#### Exercise objective
Turn the stretch of the records below, from the line containing "This screenshot has height=900, width=1200." through the end of the records, into a numbered list with one line per item, leaving out blank lines.

Segment Start: Material provided

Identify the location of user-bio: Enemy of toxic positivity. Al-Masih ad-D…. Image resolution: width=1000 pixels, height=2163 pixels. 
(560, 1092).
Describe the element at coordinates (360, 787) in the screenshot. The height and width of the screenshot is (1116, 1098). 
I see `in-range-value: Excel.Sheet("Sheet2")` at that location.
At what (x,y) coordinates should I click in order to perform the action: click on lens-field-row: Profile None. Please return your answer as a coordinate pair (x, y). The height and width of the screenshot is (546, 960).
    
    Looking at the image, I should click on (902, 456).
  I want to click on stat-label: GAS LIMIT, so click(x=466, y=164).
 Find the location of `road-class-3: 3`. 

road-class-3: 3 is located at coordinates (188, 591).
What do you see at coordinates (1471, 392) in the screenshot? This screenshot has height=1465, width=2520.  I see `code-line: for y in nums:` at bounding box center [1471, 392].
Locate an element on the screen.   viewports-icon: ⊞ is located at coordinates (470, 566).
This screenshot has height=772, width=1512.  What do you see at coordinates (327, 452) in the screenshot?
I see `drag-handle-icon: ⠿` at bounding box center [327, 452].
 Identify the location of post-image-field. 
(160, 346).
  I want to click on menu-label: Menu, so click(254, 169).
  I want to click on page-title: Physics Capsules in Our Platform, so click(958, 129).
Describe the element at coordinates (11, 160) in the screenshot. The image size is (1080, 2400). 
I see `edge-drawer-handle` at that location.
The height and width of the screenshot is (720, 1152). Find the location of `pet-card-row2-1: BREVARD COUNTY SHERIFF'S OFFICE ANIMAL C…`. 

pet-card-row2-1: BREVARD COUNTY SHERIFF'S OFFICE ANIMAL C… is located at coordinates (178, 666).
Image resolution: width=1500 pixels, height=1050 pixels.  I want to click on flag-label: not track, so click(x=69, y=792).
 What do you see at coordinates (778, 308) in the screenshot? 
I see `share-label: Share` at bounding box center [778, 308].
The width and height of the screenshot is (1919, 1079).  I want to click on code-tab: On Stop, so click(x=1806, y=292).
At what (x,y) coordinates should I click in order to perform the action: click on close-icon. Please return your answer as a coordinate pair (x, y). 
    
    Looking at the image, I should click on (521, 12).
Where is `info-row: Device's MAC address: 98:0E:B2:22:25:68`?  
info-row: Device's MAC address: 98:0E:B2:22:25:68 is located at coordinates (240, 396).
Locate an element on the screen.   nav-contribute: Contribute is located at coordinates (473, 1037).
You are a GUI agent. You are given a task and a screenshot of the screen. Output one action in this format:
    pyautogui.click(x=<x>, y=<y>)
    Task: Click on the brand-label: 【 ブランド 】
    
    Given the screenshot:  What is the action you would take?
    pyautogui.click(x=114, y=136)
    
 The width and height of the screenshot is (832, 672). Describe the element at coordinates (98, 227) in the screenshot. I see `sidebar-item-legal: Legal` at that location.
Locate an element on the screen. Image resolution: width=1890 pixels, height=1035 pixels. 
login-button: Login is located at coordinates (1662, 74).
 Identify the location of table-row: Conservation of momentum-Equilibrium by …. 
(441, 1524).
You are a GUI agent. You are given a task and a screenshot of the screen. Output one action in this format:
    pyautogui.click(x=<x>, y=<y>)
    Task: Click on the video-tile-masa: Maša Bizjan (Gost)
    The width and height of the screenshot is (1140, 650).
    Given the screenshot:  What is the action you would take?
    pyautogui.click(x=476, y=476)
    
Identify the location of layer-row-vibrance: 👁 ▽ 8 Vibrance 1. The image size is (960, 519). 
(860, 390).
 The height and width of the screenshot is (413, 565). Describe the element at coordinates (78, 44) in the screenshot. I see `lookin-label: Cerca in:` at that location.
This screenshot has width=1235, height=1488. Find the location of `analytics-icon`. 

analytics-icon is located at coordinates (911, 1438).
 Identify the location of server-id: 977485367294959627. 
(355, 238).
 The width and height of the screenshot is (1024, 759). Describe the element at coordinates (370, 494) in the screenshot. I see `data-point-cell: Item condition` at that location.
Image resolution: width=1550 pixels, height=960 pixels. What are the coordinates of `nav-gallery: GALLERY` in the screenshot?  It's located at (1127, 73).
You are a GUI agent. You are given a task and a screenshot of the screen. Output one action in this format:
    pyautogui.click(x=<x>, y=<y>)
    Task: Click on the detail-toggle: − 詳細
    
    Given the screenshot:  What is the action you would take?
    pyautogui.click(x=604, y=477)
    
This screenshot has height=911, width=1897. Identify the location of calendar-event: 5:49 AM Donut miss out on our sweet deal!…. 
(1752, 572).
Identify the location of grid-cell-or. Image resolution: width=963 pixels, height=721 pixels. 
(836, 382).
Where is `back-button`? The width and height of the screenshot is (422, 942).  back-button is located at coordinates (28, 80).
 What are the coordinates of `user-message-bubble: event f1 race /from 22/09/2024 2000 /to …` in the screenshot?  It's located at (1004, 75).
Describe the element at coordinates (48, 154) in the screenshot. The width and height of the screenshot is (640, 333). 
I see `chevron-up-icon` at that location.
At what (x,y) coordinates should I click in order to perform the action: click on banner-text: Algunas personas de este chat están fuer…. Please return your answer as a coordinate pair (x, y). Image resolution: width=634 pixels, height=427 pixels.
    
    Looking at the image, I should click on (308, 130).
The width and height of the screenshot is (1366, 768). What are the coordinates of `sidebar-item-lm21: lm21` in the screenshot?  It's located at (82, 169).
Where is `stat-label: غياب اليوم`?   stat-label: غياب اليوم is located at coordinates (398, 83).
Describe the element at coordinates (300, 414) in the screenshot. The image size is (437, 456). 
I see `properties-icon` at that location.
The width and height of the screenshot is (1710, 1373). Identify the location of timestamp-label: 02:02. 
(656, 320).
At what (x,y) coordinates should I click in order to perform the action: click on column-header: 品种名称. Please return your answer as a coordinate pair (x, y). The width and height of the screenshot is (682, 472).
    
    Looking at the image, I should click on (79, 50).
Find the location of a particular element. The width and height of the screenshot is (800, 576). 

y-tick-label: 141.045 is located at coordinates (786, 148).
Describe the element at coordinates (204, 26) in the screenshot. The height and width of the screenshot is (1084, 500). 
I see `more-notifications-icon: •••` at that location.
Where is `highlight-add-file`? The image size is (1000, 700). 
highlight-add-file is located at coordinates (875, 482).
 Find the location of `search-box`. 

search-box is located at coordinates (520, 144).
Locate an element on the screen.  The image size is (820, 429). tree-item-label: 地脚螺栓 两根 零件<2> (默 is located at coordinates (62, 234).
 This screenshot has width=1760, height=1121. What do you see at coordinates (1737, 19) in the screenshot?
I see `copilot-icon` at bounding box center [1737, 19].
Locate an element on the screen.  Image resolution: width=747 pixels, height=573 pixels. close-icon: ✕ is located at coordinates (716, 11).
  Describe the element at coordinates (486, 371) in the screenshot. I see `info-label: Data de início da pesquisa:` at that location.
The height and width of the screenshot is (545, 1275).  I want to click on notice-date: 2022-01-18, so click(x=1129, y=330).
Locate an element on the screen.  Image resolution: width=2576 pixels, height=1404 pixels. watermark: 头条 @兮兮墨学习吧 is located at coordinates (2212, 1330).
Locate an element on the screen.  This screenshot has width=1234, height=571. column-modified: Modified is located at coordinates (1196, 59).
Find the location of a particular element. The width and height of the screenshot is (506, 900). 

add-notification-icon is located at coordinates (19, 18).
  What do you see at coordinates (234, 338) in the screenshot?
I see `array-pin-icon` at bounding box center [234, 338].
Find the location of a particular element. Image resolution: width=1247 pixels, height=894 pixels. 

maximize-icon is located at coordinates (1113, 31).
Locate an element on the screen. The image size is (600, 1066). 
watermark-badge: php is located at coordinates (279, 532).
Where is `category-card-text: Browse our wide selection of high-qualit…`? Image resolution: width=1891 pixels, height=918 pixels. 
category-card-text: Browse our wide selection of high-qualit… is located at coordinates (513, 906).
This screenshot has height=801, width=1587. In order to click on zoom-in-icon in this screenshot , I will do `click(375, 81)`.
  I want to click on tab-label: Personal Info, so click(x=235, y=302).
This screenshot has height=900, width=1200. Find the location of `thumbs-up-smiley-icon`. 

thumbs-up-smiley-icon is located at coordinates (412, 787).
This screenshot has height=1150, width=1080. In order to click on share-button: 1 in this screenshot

Segment End: Material provided

#### Reply to the task
1. This screenshot has height=900, width=1200. Find the location of `thumbs-up-smiley-icon`. 
2. thumbs-up-smiley-icon is located at coordinates (412, 787).
3. This screenshot has height=1150, width=1080. In order to click on share-button: 1 in this screenshot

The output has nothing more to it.